◆ EXERCISE DETAILS ◆
From the records below, copy out exactly the lines from the one containing "Click the vertical" to the one containing "Task: Select the Discussions tab", both included. Add nothing else.
(MATERIAL TO PROCESS Opens)
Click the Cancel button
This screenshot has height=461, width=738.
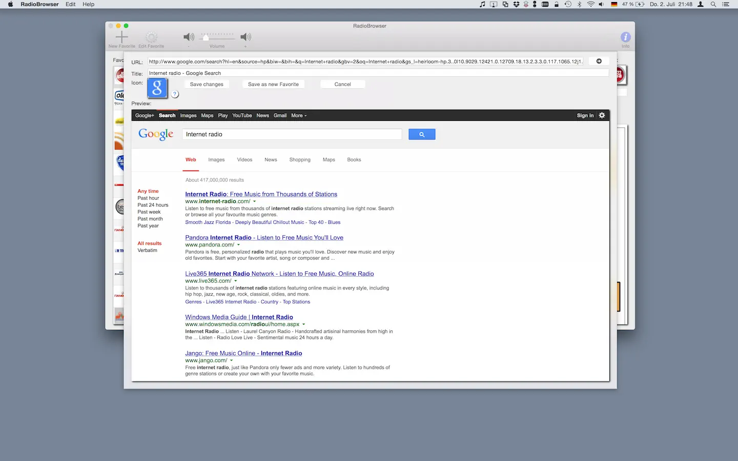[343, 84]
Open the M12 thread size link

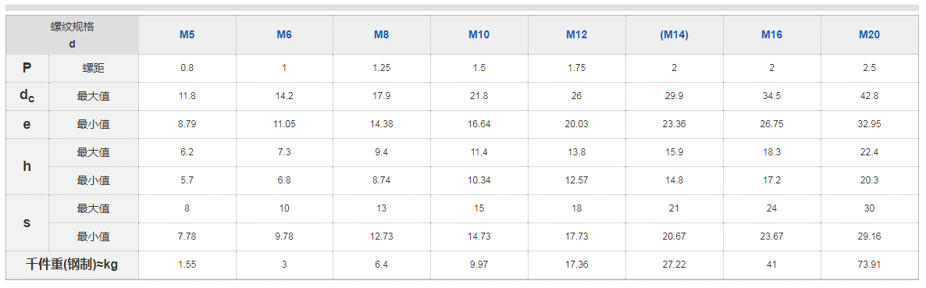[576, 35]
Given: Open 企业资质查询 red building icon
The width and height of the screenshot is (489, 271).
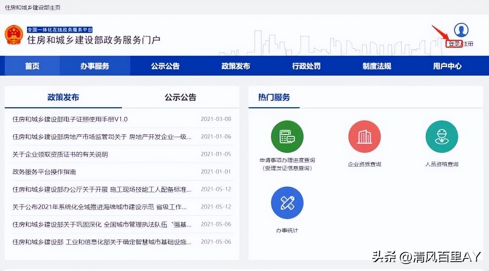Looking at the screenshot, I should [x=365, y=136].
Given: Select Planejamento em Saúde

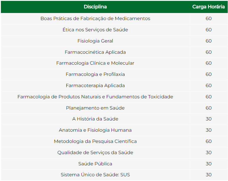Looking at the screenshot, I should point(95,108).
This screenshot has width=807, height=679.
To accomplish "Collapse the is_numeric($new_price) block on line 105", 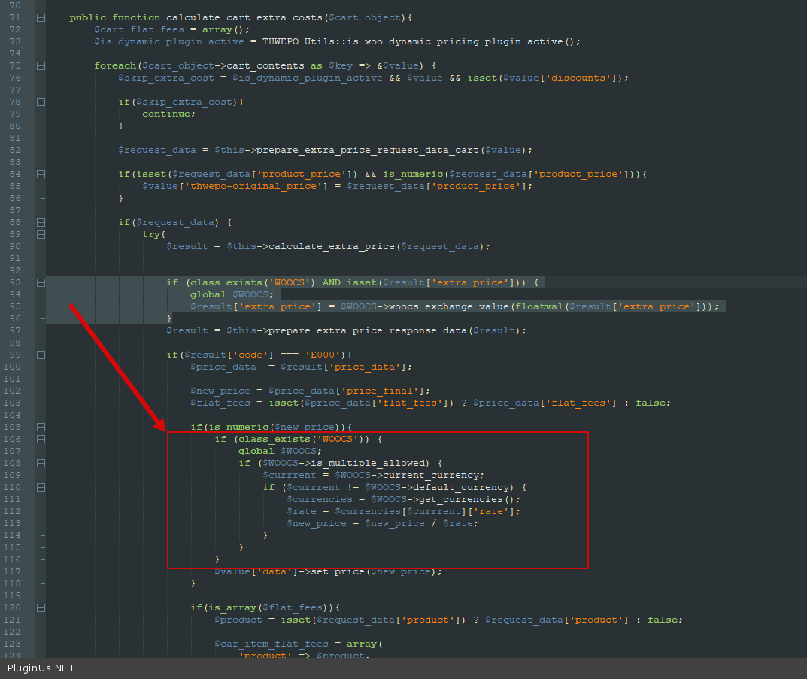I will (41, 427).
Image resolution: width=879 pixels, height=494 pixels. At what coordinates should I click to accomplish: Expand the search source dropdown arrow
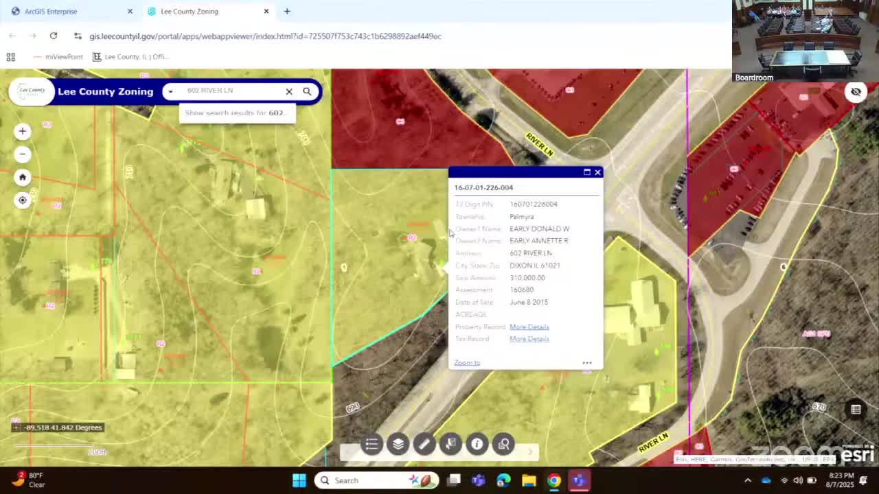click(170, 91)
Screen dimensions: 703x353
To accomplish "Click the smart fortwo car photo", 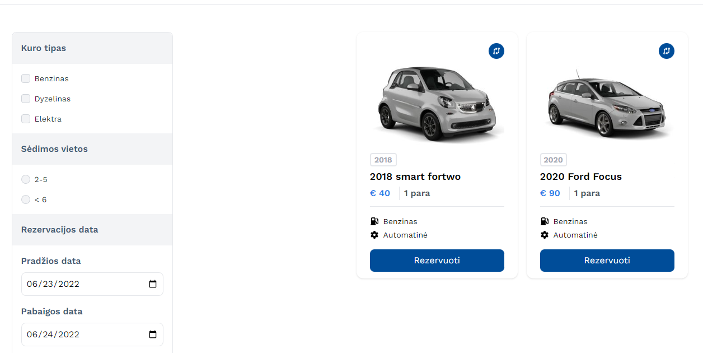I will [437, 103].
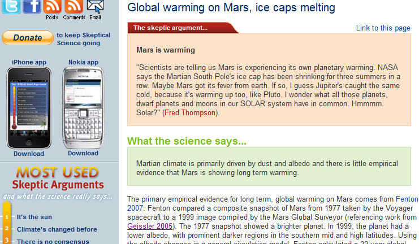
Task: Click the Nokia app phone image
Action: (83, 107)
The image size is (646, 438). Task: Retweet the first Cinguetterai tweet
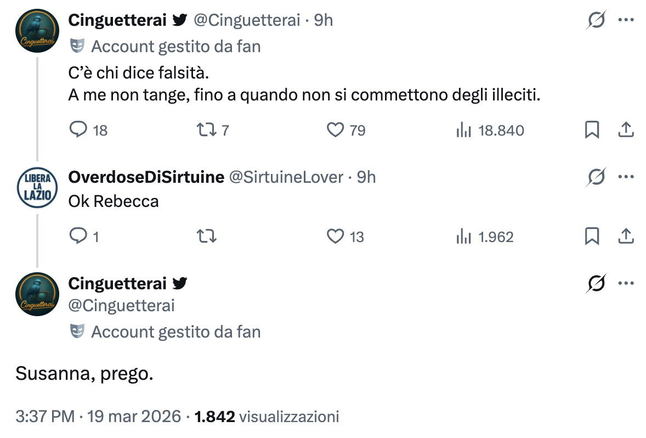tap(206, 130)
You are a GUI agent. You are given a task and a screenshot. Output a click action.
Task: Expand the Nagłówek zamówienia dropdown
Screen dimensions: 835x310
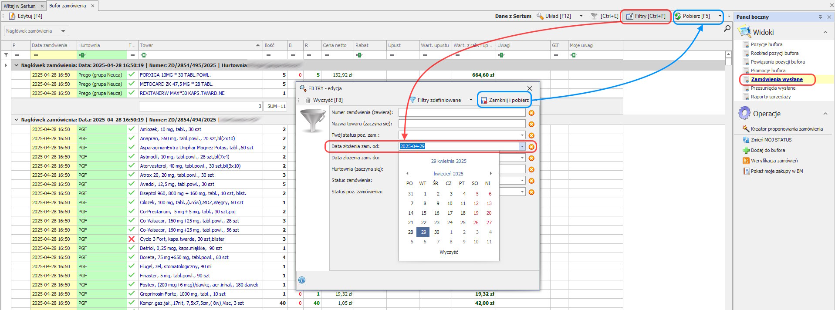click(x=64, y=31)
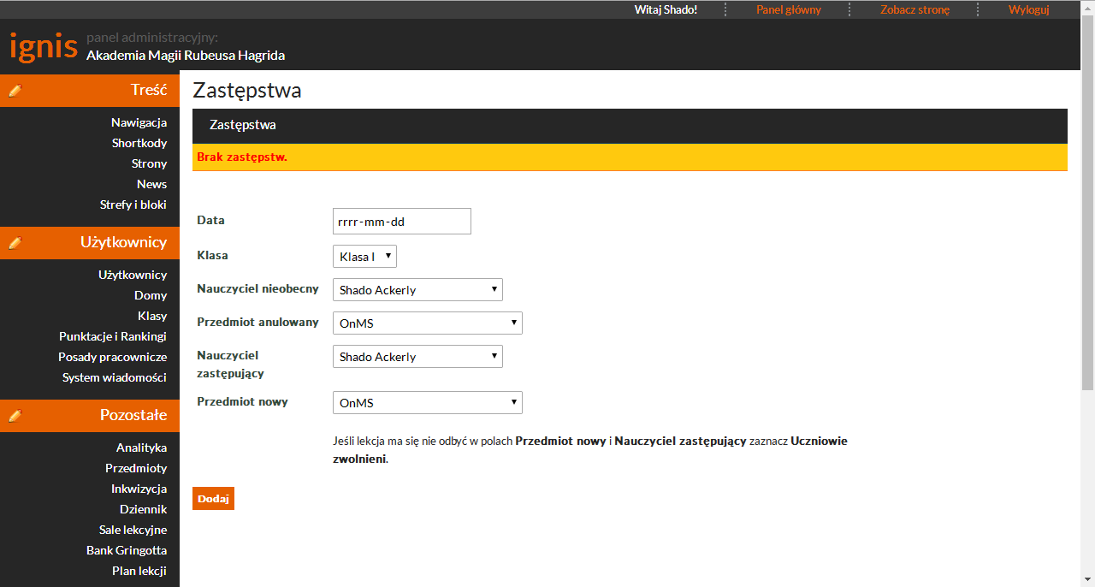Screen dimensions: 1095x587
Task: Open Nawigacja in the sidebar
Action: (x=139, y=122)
(MATERIAL TO PROCESS Closes)
(MATERIAL TO PROCESS Opens)
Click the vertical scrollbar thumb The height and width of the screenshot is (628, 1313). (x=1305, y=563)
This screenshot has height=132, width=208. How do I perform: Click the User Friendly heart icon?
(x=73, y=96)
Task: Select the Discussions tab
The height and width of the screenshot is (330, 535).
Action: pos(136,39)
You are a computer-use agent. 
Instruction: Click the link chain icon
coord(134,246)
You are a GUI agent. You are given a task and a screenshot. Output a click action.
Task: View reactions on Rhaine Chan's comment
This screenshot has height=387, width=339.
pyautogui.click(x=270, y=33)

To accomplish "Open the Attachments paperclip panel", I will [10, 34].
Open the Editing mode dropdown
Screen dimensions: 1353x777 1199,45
(MATERIAL TO PROCESS Closes)
◆ TASK RESPONSE ◆
Click the vertical scrollbar thumb The height and width of the screenshot is (628, 1313). (x=1305, y=563)
This screenshot has height=132, width=208. How do I perform: Click the User Friendly heart icon?
(x=73, y=96)
Task: Select the Discussions tab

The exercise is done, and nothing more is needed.